Exercise requirements ▸
Copy out the entries below, substituting "desktop agent" for every occurrence of "GUI agent" and leaving everything else unchanged.

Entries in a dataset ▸
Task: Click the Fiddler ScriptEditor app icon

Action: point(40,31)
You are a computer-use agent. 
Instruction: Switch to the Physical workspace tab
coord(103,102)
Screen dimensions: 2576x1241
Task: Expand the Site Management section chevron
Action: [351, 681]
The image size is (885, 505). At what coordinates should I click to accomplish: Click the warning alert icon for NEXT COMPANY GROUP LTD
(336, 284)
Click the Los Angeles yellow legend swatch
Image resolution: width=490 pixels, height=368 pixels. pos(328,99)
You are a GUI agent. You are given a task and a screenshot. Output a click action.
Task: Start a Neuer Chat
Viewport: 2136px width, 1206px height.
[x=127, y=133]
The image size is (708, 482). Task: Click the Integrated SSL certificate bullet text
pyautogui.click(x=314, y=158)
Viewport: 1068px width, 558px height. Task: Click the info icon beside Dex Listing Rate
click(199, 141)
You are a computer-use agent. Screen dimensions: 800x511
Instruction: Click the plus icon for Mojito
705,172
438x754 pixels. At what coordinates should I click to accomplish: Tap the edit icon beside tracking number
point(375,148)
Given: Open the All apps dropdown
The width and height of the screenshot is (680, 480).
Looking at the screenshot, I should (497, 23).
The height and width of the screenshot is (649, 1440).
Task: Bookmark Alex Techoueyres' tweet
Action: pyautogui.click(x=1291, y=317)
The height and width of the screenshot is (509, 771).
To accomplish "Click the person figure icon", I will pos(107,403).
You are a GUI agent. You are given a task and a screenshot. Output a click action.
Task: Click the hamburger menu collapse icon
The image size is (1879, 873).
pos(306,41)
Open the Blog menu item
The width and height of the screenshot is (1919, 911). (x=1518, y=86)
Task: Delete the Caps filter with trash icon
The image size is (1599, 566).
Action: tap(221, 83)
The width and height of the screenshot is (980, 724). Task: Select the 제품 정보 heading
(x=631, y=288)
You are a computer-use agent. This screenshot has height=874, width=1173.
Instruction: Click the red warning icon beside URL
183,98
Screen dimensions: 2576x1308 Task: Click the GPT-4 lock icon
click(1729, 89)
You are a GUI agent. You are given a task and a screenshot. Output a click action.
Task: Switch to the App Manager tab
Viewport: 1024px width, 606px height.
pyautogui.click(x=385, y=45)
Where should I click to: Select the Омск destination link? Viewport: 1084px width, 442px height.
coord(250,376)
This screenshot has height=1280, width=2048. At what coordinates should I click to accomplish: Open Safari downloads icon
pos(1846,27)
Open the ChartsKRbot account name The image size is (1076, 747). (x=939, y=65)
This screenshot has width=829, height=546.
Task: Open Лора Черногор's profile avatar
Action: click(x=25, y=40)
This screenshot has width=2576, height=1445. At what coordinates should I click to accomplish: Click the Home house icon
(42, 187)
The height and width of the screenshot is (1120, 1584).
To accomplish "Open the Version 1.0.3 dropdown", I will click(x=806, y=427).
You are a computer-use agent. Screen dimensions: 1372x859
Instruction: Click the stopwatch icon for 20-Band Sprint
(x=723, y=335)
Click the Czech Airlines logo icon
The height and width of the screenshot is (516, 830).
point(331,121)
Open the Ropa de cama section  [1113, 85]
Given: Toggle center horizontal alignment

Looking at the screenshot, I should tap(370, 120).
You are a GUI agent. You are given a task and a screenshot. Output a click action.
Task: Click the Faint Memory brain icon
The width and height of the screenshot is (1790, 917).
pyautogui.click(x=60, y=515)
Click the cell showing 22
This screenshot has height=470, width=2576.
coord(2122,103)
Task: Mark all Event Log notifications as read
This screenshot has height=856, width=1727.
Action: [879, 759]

Solution ▸
Task: Click the Fiddler ScriptEditor app icon

Action: point(40,31)
You are a computer-use agent. 
Instruction: Switch to the Physical workspace tab
coord(103,102)
Screen dimensions: 2576x1241
Task: Expand the Site Management section chevron
Action: [351, 681]
The image size is (885, 505). At what coordinates should I click to accomplish: Click the warning alert icon for NEXT COMPANY GROUP LTD
(336, 284)
Click the Los Angeles yellow legend swatch
Image resolution: width=490 pixels, height=368 pixels. pos(328,99)
You are a desktop agent. You are given a task and a screenshot. Output a click action.
Task: Start a Neuer Chat
Viewport: 2136px width, 1206px height.
[x=127, y=133]
The image size is (708, 482). Task: Click the Integrated SSL certificate bullet text
pyautogui.click(x=314, y=158)
Viewport: 1068px width, 558px height. Task: Click the info icon beside Dex Listing Rate
click(199, 141)
You are a computer-use agent. Screen dimensions: 800x511
Instruction: Click the plus icon for Mojito
705,172
438x754 pixels. At what coordinates should I click to accomplish: Tap the edit icon beside tracking number
point(375,148)
Given: Open the All apps dropdown
The width and height of the screenshot is (680, 480).
Looking at the screenshot, I should (497, 23).
The height and width of the screenshot is (649, 1440).
Task: Bookmark Alex Techoueyres' tweet
Action: pyautogui.click(x=1291, y=317)
The height and width of the screenshot is (509, 771).
To accomplish "Click the person figure icon", I will pos(107,403).
You are a desktop agent. You are given a task and a screenshot. Output a click action.
Task: Click the hamburger menu collapse icon
The image size is (1879, 873).
pos(306,41)
Open the Blog menu item
The width and height of the screenshot is (1919, 911). (x=1518, y=86)
Task: Delete the Caps filter with trash icon
The image size is (1599, 566).
Action: tap(221, 83)
The width and height of the screenshot is (980, 724). Task: Select the 제품 정보 heading
(x=631, y=288)
You are a computer-use agent. This screenshot has height=874, width=1173.
Instruction: Click the red warning icon beside URL
183,98
Screen dimensions: 2576x1308 Task: Click the GPT-4 lock icon
click(1729, 89)
You are a desktop agent. You are given a task and a screenshot. Output a click action.
Task: Switch to the App Manager tab
Viewport: 1024px width, 606px height.
pyautogui.click(x=385, y=45)
Where should I click to: Select the Омск destination link? Viewport: 1084px width, 442px height.
coord(250,376)
This screenshot has height=1280, width=2048. At what coordinates should I click to accomplish: Open Safari downloads icon
pos(1846,27)
Open the ChartsKRbot account name The image size is (1076, 747). (x=939, y=65)
This screenshot has width=829, height=546.
Task: Open Лора Черногор's profile avatar
Action: click(x=25, y=40)
This screenshot has width=2576, height=1445. At what coordinates should I click to accomplish: Click the Home house icon
(42, 187)
The height and width of the screenshot is (1120, 1584).
To accomplish "Open the Version 1.0.3 dropdown", I will click(x=806, y=427).
You are a computer-use agent. Screen dimensions: 1372x859
Instruction: Click the stopwatch icon for 20-Band Sprint
(x=723, y=335)
Click the Czech Airlines logo icon
The height and width of the screenshot is (516, 830).
point(331,121)
Open the Ropa de cama section  [1113, 85]
Given: Toggle center horizontal alignment

Looking at the screenshot, I should tap(370, 120).
You are a desktop agent. You are given a task and a screenshot. Output a click action.
Task: Click the Faint Memory brain icon
The width and height of the screenshot is (1790, 917).
pyautogui.click(x=60, y=515)
Click the cell showing 22
This screenshot has height=470, width=2576.
coord(2122,103)
Task: Mark all Event Log notifications as read
This screenshot has height=856, width=1727.
Action: [879, 759]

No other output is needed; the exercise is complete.